● Stated problem 1: Rewrite the entries from their start through the line containing "(x=101, y=41)", swapping every "Open" for "Launch" and keeping all else unchanged. Omit the pictures.
===== Document section =====
If the number of missing or NaN values present in the dataset is considerably small compared to the size of the whole dataset, it wouldn’t hurt to remove such data. Hence, we remove the rows where any of the column value is missing/NaN.
Once we are done with pre-processing and cleaning our data, the next step is to remove unwanted features or columns from our dataset. The lesser the features, the better or easier the classification and the performance also improves. In addition, there is no use of features that have a single unique value throughout or almost no different unique values spread across the whole dataset. Also, we could remove highly correlated features so as to avoid redundancy. We will perform these two steps in our solution as well: -
- Removing quasi-constant features – Quasi-constant here means that a feature or column mostly has a single unique value spread over. Such features won’t add any value to our classification or model since its more of a constant. To remove such features, we make use of variance. If variance is 0, it means that a column or feature has only one unique value throughout.
In our solution, we’ll remove columns/features that has a variance of 0.01 or less so that we remove columns that have mostly a constant value. For doing so, we make use of Variance Threshold from the scikit-learn package.
In our case, we had 40 columns/features initially. After removing quasi-constant features, we were left with 32 features. 8 features were found to be quasi-constant. They are – land, urgent, root_shell, num_shells, num_access_files, num_outbound_cmds, is_host_login, dst_host_srv_diff_host_rate
- Remove highly correlated/redundant features – The second step we’ll perform in feature selection is finding correlated features and removing them from our final dataset (with which we’ll build our model). For this, we will compute the correlation matrix with the dataset. And if the correlation value is greater than a certain threshold, we will remove that feature.
In our scenario, we’ll take the threshold as 0.9 and remove those features which are highly correlated. There were 7 features that were removed, namely – srv_serror_rate, srv_rerror_rate, num_root, dst_host_srv_serror_rate, dst_host_srv_rerror_rate, dst_host_serror_rate, dst_host_same_srv_rate
The final step is to build our model as the data is full prepared and ready. We’ll one again leverage scikit-learn to split our data into train and test sets. We split our data into train and test in a 4:1 ratio i.e. 67% train data and 33% test data. We could opt 80-20 or 50-50 splits as well (train-test) Post that, we use the Decision Tree Classifier with entropy as our criterion and a max depth of 4. And then we train the model with our training just taking less than 1 second. Post-training, we do the prediction with the test data and that also takes less than a second.
We can observe that the train and test accuracies are 91.27% and 90.66% respectively, which is pretty good. To see if the accuracy can be improved, we try to train and test using the XG Boost algorithm as well leveraging the XGBClassifier. After train and test, we can observe that the accuracy improved by quite a good margin. Training accuracy jumped to 98.72% and the test accuracy was 98.51%. The XG boost algorithm basically makes use of gradient boosting decision tree algorithm. Potentially, future steps could improve hyperparameter tuning to find the model with the best parameter values.
===== Entries =====
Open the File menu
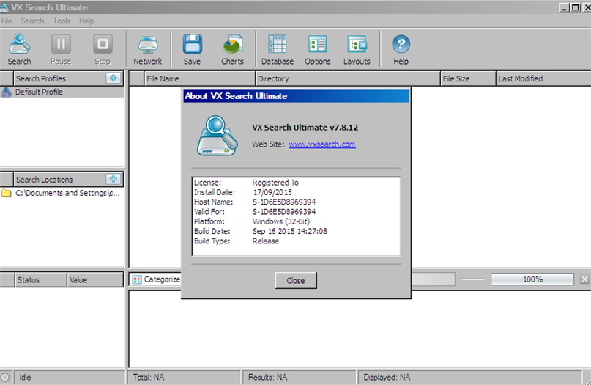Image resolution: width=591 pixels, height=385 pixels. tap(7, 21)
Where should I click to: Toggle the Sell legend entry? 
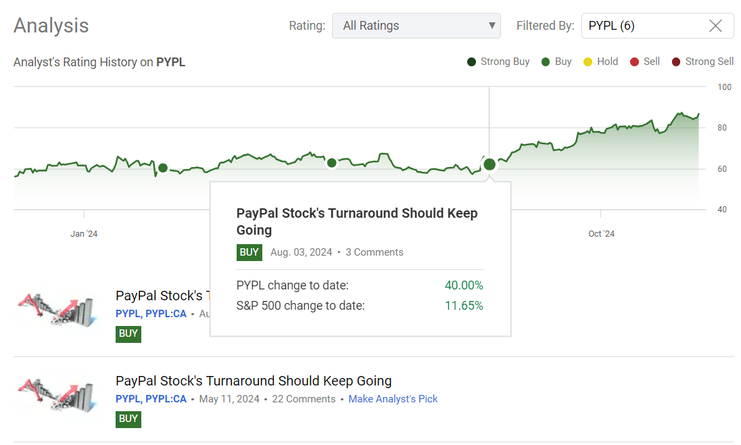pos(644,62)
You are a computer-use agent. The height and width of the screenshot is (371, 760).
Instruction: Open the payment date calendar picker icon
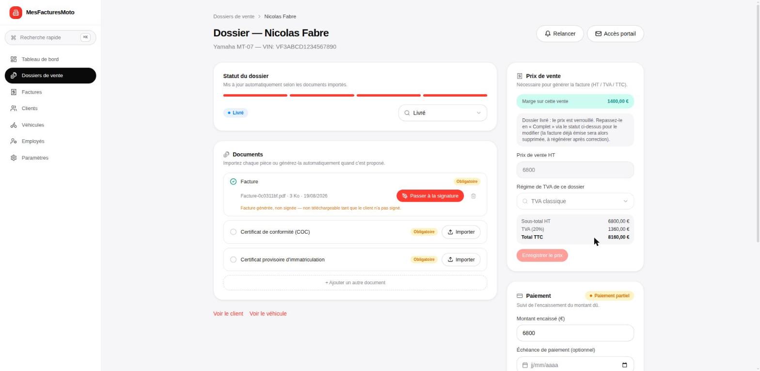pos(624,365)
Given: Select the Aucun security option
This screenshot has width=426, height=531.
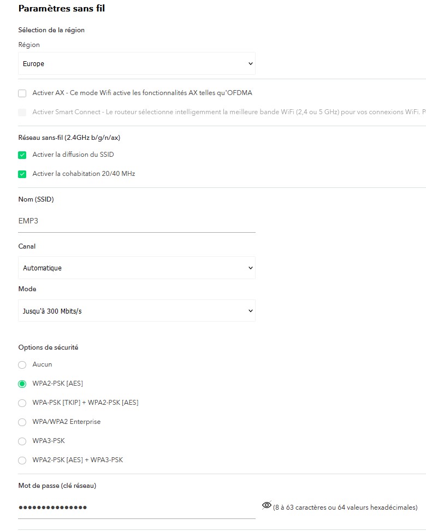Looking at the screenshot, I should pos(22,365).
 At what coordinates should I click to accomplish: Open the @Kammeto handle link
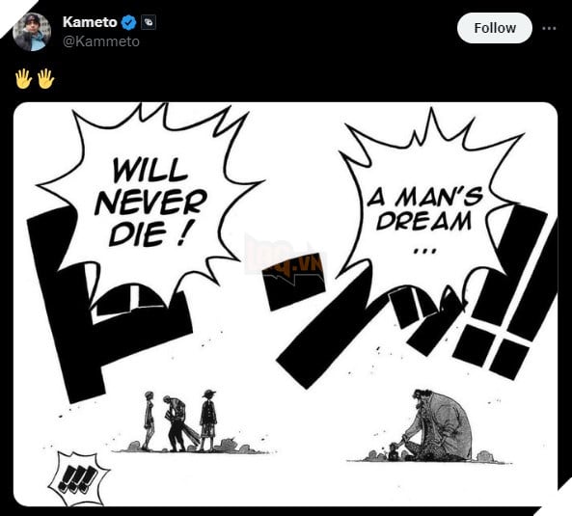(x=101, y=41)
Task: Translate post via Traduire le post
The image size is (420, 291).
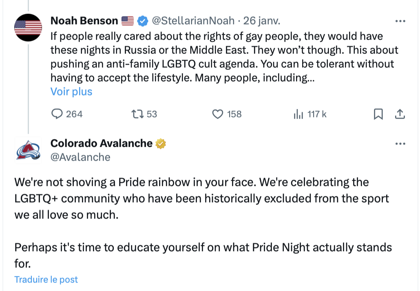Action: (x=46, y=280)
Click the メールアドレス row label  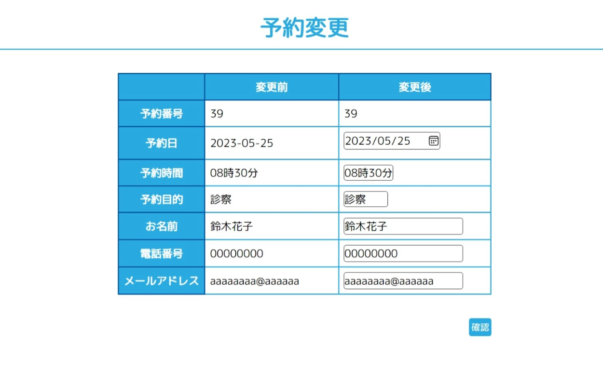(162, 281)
=====
● Stated problem 2: In the feature selection walkthrough, how many features were left after the quasi-constant ones were removed?

● Correct response 1:
Launch the File menu
Image resolution: width=591 pixels, height=385 pixels. tap(7, 21)
Where should I click to: Toggle the Sell legend entry? 
pos(644,62)
You are a computer-use agent. The height and width of the screenshot is (371, 760).
Instruction: Launch the payment date calendar picker icon
pos(624,365)
Given: Select the Aucun security option
This screenshot has width=426, height=531.
Looking at the screenshot, I should pos(22,365).
 At what coordinates should I click to accomplish: Launch the @Kammeto handle link
(x=101, y=41)

● Correct response 2: 32 features were left.